Cities rely on groundwater models to determine wellhead protection areas for their public water supplies. The accuracy of these models at predicting groundwater travel times depends on accurate characterization of aquifer porosity and permeability. In Minnesota, issues related to wellhead protection and aquifer characterization are closely tied to the state well code, which explicitly defines bedrock aquifers according to lithostratigraphic nomenclature. The result has been that aquifers are most commonly characterized as homogeneous and isotropic porous media, and wellhead protection areas are modeled based on these assumptions.
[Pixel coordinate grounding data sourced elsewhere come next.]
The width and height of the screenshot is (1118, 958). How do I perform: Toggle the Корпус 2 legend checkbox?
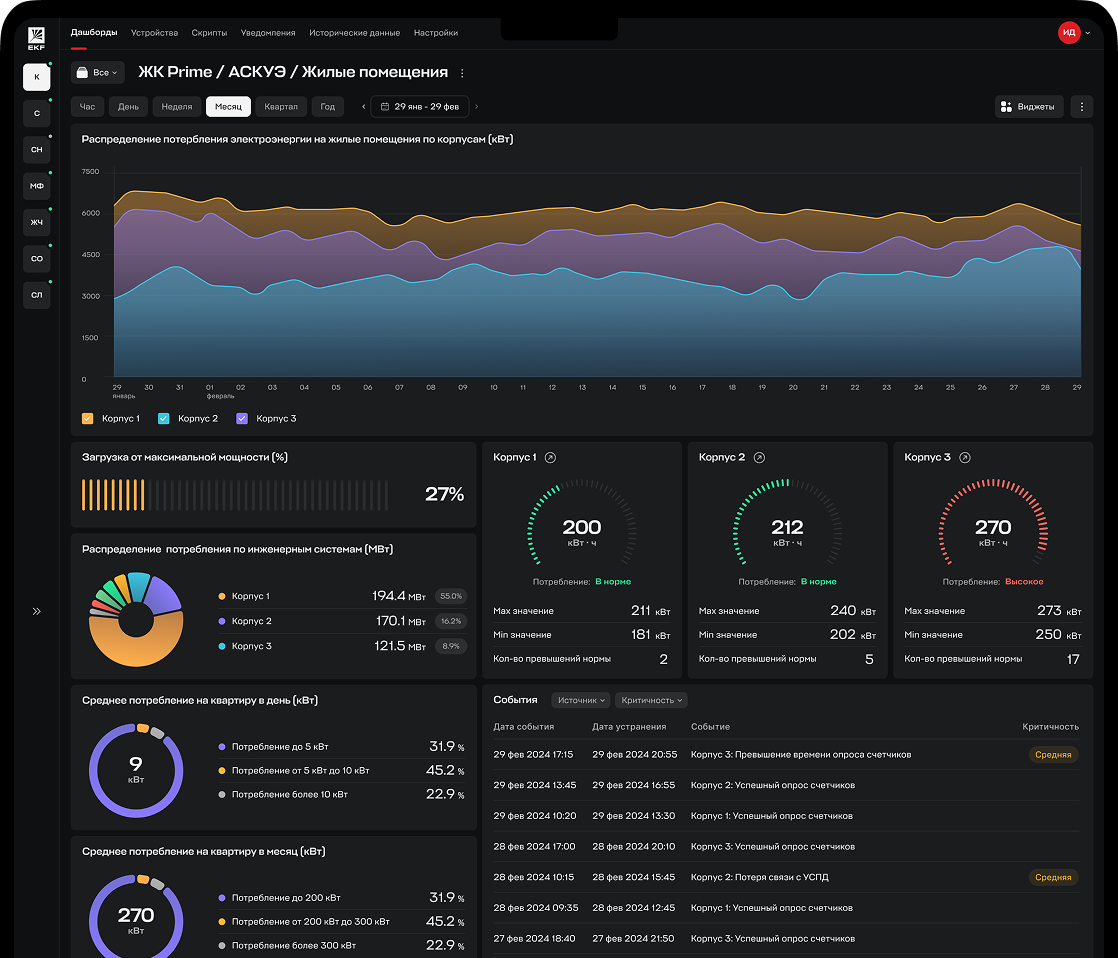(164, 418)
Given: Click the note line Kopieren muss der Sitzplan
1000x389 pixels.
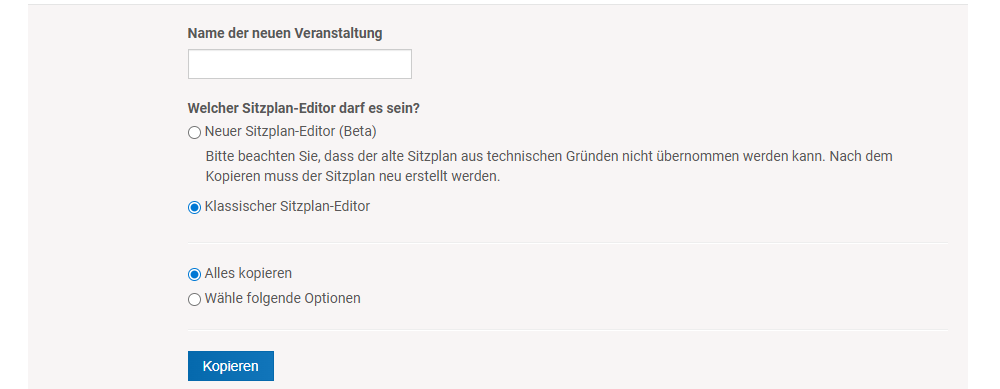Looking at the screenshot, I should [353, 177].
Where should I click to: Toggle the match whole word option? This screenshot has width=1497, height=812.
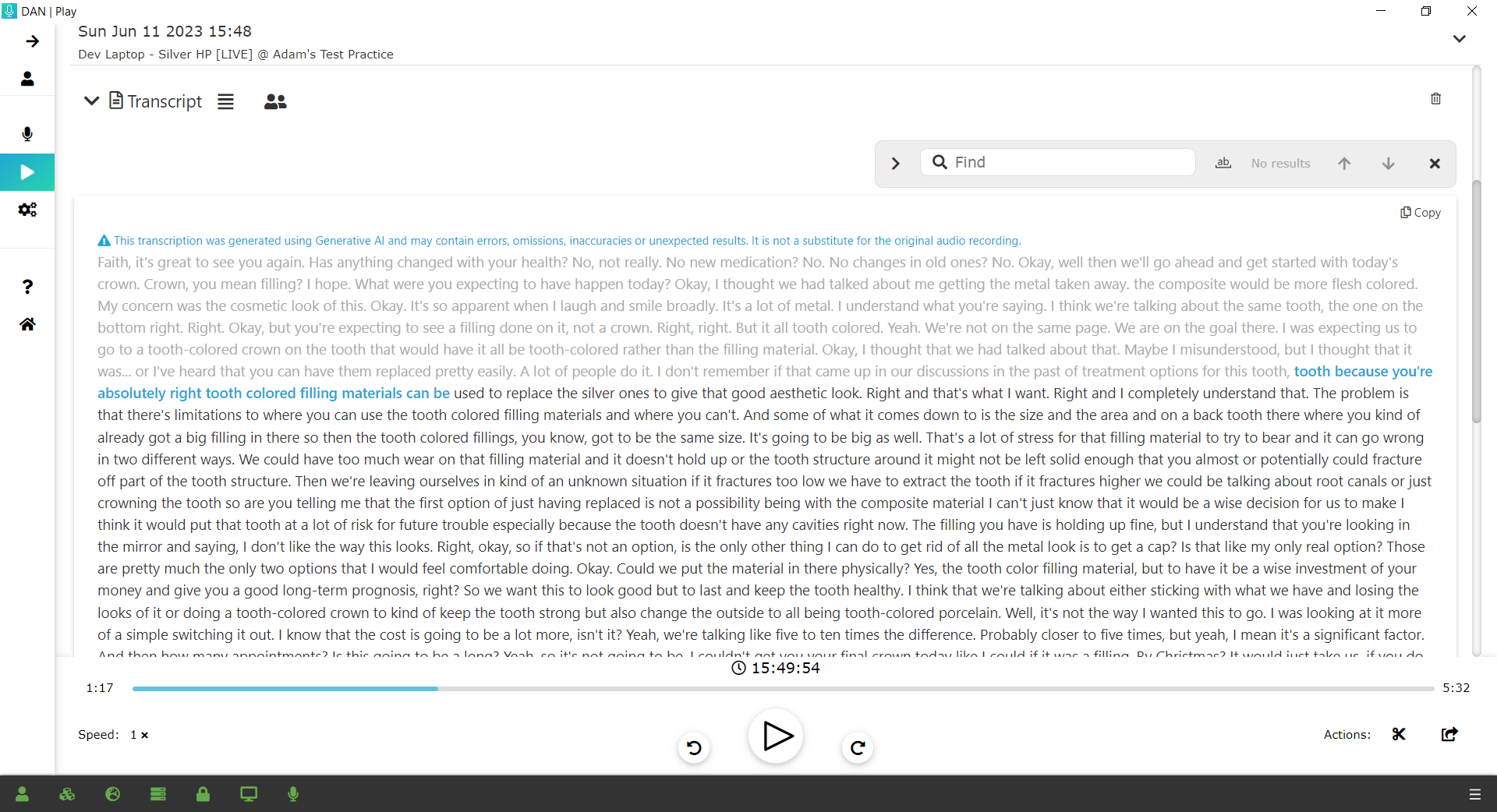1223,163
Borehole geophysics, including gamma, spontaneous potential, resistivity, caliper and (EM) flowmeter logs, packer tests, outcrop and core analyses, and downhole video have allowed us to improve the characterization of two important lower Paleozoic aquifers in southeastern Minnesota—the Prairie du Chien-Jordan, and the Franconia-Ironton/Galesville. Our results demonstrate that bedding-parallel fractures are important hydraulic conduits in both carbonate and siliciclastic strata. Intervals of fine siliciclastics and carbonate rock that has minimal secondary pore development serve as confining units. These aquifers are best characterized as having dual porosity where relatively rapid advective flow occurs within fractures, and storage occurs within the matrix of the rock.

Furthermore, they are not single aquifers as commonly regarded. The Prairie du Chien-Jordan Aquifer is divided into an upper Shakopee Aquifer, which is dominated by flow through secondary pores, and a lower Jordan Aquifer, which is dominated by intergranular flow. These units are separated from one another by an Oneota confining unit consisting largely of dolostone. The Franconia-Ironton/Galesville Aquifer is divided into an upper Franconia Aquifer, which is dominated by fracture flow, and a lower Ironton-Galesville Aquifer, which is dominated by intergranular flow. These units are separated by interbedded fine siliciclastic and carbonate strata of the mid to lower Franconia Formation. These results differ substantially from commonly used hydrogeologic characterizations of the same lithostratigraphic units, and have important implications for wellhead protection efforts.